__Tasks and exercises__:
a) In the passage on the blood accusation in tsarist Russia, in what year did Nicholas I finally quash the Velizh case?
b) Resume the passage on the blood accusation in tsarist Russia, picking up right after its final sentence.
[Excerpt]
The community’s leaders represented their course of inaction as an opportunity for the Jews to show their inner strength. “In such a dangerous situation [Kiev’s Jews] sit and grind their teeth and remain silent; this is truly a courageous act that only Jews who understand the term ‘a time to be silent’ are capable of,” Haynt reported, referring to Ecclesiastes 3:7 (“A time to be silent, a time to speak”). When to stand up to the authorities and when to hold one’s tongue in the face of danger and oppression was a fraught and divisive question for Russia’s Jews. But in this case it seemed that the sage counsel of the rabbis and sugar barons had proven prudent.

These were not naive men. They claimed history, as well as common sense, on their side. For all its anti-Semitism—its segregation of the Jews in the Pale of Settlement, its funding of the Black Hundreds, its past toleration, if not outright encouragement, of pogroms—the tsarist state had propagated the blood accusation only inconsistently. To be sure, the record was disturbingly mixed. In 1817, Tsar Alexander I approved a decree that barred accusations of ritual murder against Jews based only on the prejudice of their supposed need for Christian blood. There had to be evidence. If “suspicion should fall upon the Jews [in a case of child-murder],” the decree said, “then an investigation should be carried out following the legal procedures that are followed when investigating people of any other religion, when they are accused of murder.” Yet in 1823, Alexander ordered the investigation of a thoroughly baseless charge of ritual murder in the Belarusian town of Velizh that dragged on for more than a decade as the authorities arrested much of the Jewish communal leadership and shuttered the synagogue by imperial degree. Only in 1835 did Alexander’s successor, Nicholas I, finally quash the Velizh case. But the notoriously reactionary Nicholas, known as the “Gendarme of Europe,” rejected his advisers’ counsel to reaffirm Alexander’s 1817 declaration, averring “that there truly exist among the Jews fanatics or sectarians, who consider Christian blood necessary for their rites.”
[/Excerpt]
[Supplied data]
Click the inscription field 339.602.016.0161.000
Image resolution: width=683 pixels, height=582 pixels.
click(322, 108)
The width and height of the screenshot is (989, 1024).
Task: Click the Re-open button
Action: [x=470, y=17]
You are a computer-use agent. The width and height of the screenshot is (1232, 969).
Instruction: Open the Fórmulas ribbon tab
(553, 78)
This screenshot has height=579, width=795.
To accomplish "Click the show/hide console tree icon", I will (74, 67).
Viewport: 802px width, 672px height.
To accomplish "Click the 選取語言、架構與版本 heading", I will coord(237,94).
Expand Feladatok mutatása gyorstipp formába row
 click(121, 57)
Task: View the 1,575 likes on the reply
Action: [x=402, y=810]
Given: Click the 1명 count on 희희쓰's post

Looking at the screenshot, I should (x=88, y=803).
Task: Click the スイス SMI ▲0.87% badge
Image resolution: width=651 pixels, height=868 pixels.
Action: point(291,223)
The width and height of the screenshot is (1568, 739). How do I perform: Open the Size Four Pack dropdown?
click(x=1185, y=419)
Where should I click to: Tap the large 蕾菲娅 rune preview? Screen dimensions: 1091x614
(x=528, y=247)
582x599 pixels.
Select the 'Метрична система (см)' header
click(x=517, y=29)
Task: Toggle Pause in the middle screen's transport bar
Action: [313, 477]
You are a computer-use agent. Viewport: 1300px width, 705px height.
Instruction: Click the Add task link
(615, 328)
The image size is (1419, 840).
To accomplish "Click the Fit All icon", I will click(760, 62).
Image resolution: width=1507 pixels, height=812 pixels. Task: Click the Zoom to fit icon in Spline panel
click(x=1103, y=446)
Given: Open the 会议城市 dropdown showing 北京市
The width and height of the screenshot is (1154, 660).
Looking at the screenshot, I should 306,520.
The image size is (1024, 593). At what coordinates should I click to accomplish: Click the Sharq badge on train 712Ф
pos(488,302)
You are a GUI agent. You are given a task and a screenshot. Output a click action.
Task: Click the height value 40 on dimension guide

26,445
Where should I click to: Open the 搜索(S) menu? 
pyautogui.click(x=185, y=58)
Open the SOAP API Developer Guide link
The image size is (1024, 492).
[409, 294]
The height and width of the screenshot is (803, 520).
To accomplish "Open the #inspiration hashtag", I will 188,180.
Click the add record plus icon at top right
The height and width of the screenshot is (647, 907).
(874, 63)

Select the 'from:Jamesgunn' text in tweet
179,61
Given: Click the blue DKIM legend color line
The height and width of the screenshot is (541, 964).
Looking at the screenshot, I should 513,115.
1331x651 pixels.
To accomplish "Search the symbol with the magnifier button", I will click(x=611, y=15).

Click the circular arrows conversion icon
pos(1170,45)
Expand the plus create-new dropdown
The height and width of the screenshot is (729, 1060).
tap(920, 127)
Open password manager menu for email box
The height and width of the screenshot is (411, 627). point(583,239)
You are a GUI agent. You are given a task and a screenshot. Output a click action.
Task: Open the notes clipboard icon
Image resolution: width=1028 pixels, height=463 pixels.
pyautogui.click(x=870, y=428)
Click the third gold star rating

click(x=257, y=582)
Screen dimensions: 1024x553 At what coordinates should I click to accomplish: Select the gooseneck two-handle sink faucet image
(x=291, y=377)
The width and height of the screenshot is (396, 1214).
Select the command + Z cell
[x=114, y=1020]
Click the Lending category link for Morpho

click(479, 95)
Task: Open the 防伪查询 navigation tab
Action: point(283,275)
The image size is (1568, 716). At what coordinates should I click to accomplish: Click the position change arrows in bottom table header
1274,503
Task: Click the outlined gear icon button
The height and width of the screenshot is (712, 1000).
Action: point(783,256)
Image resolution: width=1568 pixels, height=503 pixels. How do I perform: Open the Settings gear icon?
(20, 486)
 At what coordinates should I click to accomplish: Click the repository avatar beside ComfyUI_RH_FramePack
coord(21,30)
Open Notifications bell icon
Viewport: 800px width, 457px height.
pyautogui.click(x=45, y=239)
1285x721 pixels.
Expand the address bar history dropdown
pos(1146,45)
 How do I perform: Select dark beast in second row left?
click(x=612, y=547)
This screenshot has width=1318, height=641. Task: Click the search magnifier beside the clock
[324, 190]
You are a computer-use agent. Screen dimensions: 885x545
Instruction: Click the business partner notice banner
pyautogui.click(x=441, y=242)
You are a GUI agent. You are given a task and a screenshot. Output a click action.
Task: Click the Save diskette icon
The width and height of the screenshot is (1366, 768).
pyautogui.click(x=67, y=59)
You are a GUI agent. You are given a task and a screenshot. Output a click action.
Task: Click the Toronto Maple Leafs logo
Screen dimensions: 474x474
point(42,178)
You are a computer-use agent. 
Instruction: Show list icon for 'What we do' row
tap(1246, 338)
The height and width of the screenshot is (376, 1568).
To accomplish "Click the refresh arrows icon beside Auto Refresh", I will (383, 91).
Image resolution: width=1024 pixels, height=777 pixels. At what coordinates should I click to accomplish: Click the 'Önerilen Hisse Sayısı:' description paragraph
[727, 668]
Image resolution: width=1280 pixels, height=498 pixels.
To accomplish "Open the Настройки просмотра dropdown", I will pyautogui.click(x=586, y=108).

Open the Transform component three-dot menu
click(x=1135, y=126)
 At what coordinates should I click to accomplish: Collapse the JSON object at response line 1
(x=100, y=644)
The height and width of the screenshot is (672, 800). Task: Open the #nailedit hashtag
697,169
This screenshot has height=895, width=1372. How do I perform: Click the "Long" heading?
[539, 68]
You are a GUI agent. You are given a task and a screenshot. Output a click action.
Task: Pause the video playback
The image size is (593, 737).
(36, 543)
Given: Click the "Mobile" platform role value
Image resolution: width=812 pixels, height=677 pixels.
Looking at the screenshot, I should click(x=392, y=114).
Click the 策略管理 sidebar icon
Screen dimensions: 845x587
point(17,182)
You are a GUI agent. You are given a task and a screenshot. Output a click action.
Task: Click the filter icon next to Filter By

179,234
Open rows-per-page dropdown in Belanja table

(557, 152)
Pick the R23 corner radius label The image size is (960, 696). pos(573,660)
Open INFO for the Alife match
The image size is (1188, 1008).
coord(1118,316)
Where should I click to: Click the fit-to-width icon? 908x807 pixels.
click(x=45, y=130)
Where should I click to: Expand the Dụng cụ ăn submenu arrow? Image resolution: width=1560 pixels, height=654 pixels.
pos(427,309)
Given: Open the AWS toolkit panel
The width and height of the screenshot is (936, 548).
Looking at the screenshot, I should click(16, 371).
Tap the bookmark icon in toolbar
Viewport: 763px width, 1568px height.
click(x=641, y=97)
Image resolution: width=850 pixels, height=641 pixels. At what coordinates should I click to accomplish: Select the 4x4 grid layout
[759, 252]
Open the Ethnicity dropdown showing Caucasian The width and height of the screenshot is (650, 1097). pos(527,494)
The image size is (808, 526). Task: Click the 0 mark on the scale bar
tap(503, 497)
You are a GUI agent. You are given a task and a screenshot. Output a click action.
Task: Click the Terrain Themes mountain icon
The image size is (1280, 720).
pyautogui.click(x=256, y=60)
[/Supplied data]
__Written responses__:
a) 1835

b)
Still, over the previous century such cases had, in fact, been fairly rare in Russia, with only a half-dozen or so significant prosecutions. Russia’s only conviction for ritual murder, of a group of Jewish soldiers in Saratov in the 1856 deaths of two young boys, had attracted little attention. Popular rumors of ritual murders did play a role in inciting pogroms in 1903 in Kishinev, but the state had not endorsed the accusations. The most recent actual court case, in 1900–1902, involved a Jewish barber in Vilna named David Blondes. He was convicted of assaulting, but not attempting to kill, a female servant who claimed he had wanted her blood. In convicting him, the court did not affirm the crime’s supposed ritual nature (the woman’s wounds amounted to a few scratches). The case was notable for exposing a definite timidity among Jewish leaders in defending their people against the ritual murder charge. When Blondes was convicted on the assault count, some in the Jewish community, and even one of his own attorneys, recommended that he accept his prison sentence of a few months. An appeal, it was feared, could only promote the ugly libel against the Jews and inflame the Christian populace. Blondes, urged by Oskar Gruzenberg, the empire’s most prominent Jewish defense attorney, courageously decided to challenge the verdict. He wrote Gruzenberg from prison, “Am I really going to have to suffer from a false accusation, just because I was born a Jew?” He understood the case was not just about him but the entire Jewish people. On appeal, he was given a new trial and a jury cleared him of all charges.

Yet now the imperial government was preparing to abet a vengeful demand by political extremists for Jewish blood, even though investigators had discovered no indication of ritual murder. Liadov and his Kiev associates had only one possible shred of evidence on which to build a case. Andrei’s mother, Alexandra, had received a strange and disturbing letter, the envelope addressed to “Yushchinskaya—Mother of the Murdered Boy.” The anonymous author claimed that “on the day of the murder I saw your boy walking on Lukianovskaya [Street] with some sort of Jew. Near St. Fyodor’s Church an old Jew joined them … That was probably your boy [I saw]…I was plagued with a thought that wouldn’t leave me alone. The fact is that I had the thought, and what if … the Jews need blood for the Passover holiday and a thin boy will be their victim.” The letter, postmarked March 24, was signed, “A Christian.” A similar letter was sent to the coroner. But the “Christian Letters” would ultimately prove more useful to the defense than the prosecution. They would attract extraordinary attention when the defense put forward the theory that the missives were written at the behest of the real killers and held the key to solving the case.

In the initial investigation, before Liadov had come on the scene, mutterings swirled in the streets of Kiev that a Jewish cabal had killed the boy Andrei. The police had canvassed the Slobodka suburb and the boy’s old neighborhood of Lukianovka, interviewing numerous residents and potential witnesses—and heard the same rumors repeated over and over again. Typical was the weary answer of a man named Tolkachev: “At the market they’re saying all sorts of things—at first they said it looked like he was killed by his mother, then they said Andrusha was killed by the Yids, now I’m not sure I know what they’re saying.”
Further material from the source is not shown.